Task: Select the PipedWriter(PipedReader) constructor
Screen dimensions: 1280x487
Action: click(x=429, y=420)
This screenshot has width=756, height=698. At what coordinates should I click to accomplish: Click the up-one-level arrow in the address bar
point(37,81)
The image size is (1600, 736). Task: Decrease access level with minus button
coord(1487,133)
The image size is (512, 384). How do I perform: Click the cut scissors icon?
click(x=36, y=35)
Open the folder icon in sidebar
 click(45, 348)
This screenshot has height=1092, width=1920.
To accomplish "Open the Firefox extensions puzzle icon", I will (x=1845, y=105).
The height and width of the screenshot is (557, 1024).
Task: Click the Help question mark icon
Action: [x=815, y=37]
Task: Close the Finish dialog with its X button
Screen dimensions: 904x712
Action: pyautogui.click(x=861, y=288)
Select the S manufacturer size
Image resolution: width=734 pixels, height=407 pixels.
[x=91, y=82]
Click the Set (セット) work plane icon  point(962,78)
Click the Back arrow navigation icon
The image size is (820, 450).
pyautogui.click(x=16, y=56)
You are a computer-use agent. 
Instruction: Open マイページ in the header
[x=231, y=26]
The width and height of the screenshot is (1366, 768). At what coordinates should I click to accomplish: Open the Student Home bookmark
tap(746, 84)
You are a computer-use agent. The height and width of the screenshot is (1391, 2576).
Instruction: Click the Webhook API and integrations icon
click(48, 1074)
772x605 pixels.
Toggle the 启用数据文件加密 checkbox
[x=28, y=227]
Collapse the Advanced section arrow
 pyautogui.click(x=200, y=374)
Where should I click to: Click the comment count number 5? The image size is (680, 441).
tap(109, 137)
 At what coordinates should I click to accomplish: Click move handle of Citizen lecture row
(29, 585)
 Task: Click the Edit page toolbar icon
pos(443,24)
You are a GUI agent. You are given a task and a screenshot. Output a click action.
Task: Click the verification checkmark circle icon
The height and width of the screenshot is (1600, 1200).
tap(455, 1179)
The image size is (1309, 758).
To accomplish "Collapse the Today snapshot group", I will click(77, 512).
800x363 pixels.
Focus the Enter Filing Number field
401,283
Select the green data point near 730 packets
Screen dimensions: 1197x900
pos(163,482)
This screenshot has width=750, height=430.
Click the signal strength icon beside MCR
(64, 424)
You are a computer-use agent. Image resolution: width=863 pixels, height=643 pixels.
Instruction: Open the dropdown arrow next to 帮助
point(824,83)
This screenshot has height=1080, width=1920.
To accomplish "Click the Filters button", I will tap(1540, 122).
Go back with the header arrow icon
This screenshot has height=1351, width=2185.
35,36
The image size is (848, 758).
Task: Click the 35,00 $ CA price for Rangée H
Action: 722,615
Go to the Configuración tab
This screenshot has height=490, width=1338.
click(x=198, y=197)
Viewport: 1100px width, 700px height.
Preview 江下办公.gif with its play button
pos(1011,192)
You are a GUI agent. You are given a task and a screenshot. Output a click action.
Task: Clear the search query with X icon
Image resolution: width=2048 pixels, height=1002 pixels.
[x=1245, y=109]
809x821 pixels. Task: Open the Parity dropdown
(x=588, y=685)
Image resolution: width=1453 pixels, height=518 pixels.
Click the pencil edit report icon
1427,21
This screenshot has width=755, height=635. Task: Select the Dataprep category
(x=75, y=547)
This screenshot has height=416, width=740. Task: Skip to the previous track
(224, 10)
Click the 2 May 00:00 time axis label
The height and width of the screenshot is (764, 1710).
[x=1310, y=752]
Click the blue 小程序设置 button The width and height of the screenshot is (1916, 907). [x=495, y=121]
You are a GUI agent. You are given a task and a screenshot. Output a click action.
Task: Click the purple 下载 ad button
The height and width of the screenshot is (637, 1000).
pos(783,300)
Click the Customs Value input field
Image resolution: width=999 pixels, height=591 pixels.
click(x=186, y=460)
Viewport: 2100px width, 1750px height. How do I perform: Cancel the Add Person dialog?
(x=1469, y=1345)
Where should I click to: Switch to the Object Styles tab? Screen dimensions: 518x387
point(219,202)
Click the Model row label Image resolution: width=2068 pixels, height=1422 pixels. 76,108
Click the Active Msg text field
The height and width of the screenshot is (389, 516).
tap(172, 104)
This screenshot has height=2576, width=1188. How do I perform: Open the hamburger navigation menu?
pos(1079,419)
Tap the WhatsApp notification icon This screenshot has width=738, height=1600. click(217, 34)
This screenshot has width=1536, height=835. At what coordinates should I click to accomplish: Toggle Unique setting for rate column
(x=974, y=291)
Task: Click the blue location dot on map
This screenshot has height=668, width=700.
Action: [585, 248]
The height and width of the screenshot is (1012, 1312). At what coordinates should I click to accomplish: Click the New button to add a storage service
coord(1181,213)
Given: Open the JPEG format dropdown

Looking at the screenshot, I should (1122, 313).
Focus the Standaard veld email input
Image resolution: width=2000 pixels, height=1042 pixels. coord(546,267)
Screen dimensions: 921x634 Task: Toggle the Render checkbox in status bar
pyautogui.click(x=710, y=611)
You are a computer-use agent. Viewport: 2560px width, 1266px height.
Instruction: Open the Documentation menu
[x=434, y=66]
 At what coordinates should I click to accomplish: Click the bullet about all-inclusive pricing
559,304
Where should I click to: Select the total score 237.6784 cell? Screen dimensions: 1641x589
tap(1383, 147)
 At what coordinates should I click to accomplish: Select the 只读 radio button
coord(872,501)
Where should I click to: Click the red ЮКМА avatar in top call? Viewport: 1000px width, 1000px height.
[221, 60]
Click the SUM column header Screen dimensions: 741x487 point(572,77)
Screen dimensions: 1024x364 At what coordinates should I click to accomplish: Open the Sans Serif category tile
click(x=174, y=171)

_Task goal_:
Rename "Screen dimensions" to "Display size" everywhere in the listing above, and reproduce the whole listing with nothing else altered.

_The output_:
Task: Select the PipedWriter(PipedReader) constructor
Display size: 1280x487
Action: click(x=429, y=420)
This screenshot has width=756, height=698. At what coordinates should I click to accomplish: Click the up-one-level arrow in the address bar
point(37,81)
The image size is (1600, 736). Task: Decrease access level with minus button
coord(1487,133)
The image size is (512, 384). How do I perform: Click the cut scissors icon?
click(x=36, y=35)
Open the folder icon in sidebar
 click(45, 348)
This screenshot has height=1092, width=1920.
To accomplish "Open the Firefox extensions puzzle icon", I will (x=1845, y=105).
The height and width of the screenshot is (557, 1024).
Task: Click the Help question mark icon
Action: [x=815, y=37]
Task: Close the Finish dialog with its X button
Display size: 904x712
Action: pyautogui.click(x=861, y=288)
Select the S manufacturer size
Image resolution: width=734 pixels, height=407 pixels.
[x=91, y=82]
Click the Set (セット) work plane icon  point(962,78)
Click the Back arrow navigation icon
The image size is (820, 450).
pyautogui.click(x=16, y=56)
You are a computer-use agent. 
Instruction: Open マイページ in the header
[x=231, y=26]
The width and height of the screenshot is (1366, 768). At what coordinates should I click to accomplish: Open the Student Home bookmark
tap(746, 84)
You are a computer-use agent. The height and width of the screenshot is (1391, 2576).
Instruction: Click the Webhook API and integrations icon
click(48, 1074)
772x605 pixels.
Toggle the 启用数据文件加密 checkbox
[x=28, y=227]
Collapse the Advanced section arrow
 pyautogui.click(x=200, y=374)
Where should I click to: Click the comment count number 5? The image size is (680, 441).
tap(109, 137)
 At what coordinates should I click to accomplish: Click move handle of Citizen lecture row
(29, 585)
 Task: Click the Edit page toolbar icon
pos(443,24)
You are a GUI agent. You are given a task and a screenshot. Output a click action.
Task: Click the verification checkmark circle icon
The height and width of the screenshot is (1600, 1200).
tap(455, 1179)
The image size is (1309, 758).
To accomplish "Collapse the Today snapshot group", I will click(77, 512).
800x363 pixels.
Focus the Enter Filing Number field
401,283
Select the green data point near 730 packets
Display size: 1197x900
pos(163,482)
This screenshot has width=750, height=430.
Click the signal strength icon beside MCR
(64, 424)
You are a computer-use agent. Image resolution: width=863 pixels, height=643 pixels.
Instruction: Open the dropdown arrow next to 帮助
point(824,83)
This screenshot has height=1080, width=1920.
To accomplish "Click the Filters button", I will tap(1540, 122).
Go back with the header arrow icon
This screenshot has height=1351, width=2185.
35,36
The image size is (848, 758).
Task: Click the 35,00 $ CA price for Rangée H
Action: 722,615
Go to the Configuración tab
This screenshot has height=490, width=1338.
click(x=198, y=197)
Viewport: 1100px width, 700px height.
Preview 江下办公.gif with its play button
pos(1011,192)
You are a GUI agent. You are given a task and a screenshot. Output a click action.
Task: Clear the search query with X icon
Image resolution: width=2048 pixels, height=1002 pixels.
[x=1245, y=109]
809x821 pixels. Task: Open the Parity dropdown
(x=588, y=685)
Image resolution: width=1453 pixels, height=518 pixels.
Click the pencil edit report icon
1427,21
This screenshot has width=755, height=635. Task: Select the Dataprep category
(x=75, y=547)
This screenshot has height=416, width=740. Task: Skip to the previous track
(224, 10)
Click the 2 May 00:00 time axis label
The height and width of the screenshot is (764, 1710).
[x=1310, y=752]
Click the blue 小程序设置 button The width and height of the screenshot is (1916, 907). [x=495, y=121]
You are a GUI agent. You are given a task and a screenshot. Output a click action.
Task: Click the purple 下载 ad button
The height and width of the screenshot is (637, 1000).
pos(783,300)
Click the Customs Value input field
Image resolution: width=999 pixels, height=591 pixels.
click(x=186, y=460)
Viewport: 2100px width, 1750px height. How do I perform: Cancel the Add Person dialog?
(x=1469, y=1345)
Where should I click to: Switch to the Object Styles tab? Display size: 518x387
point(219,202)
Click the Model row label Image resolution: width=2068 pixels, height=1422 pixels. 76,108
Click the Active Msg text field
The height and width of the screenshot is (389, 516).
tap(172, 104)
This screenshot has height=2576, width=1188. How do I perform: Open the hamburger navigation menu?
pos(1079,419)
Tap the WhatsApp notification icon This screenshot has width=738, height=1600. click(217, 34)
This screenshot has width=1536, height=835. At what coordinates should I click to accomplish: Toggle Unique setting for rate column
(x=974, y=291)
Task: Click the blue location dot on map
This screenshot has height=668, width=700.
Action: [585, 248]
The height and width of the screenshot is (1012, 1312). At what coordinates should I click to accomplish: Click the New button to add a storage service
coord(1181,213)
Given: Open the JPEG format dropdown

Looking at the screenshot, I should (1122, 313).
Focus the Standaard veld email input
Image resolution: width=2000 pixels, height=1042 pixels. coord(546,267)
Display size: 921x634 Task: Toggle the Render checkbox in status bar
pyautogui.click(x=710, y=611)
You are a computer-use agent. Viewport: 2560px width, 1266px height.
Instruction: Open the Documentation menu
[x=434, y=66]
 At what coordinates should I click to accomplish: Click the bullet about all-inclusive pricing
559,304
Where should I click to: Select the total score 237.6784 cell? Display size: 1641x589
tap(1383, 147)
 At what coordinates should I click to accomplish: Select the 只读 radio button
coord(872,501)
Where should I click to: Click the red ЮКМА avatar in top call? Viewport: 1000px width, 1000px height.
[221, 60]
Click the SUM column header Display size: 741x487 point(572,77)
Display size: 1024x364 At what coordinates should I click to accomplish: Open the Sans Serif category tile
click(x=174, y=171)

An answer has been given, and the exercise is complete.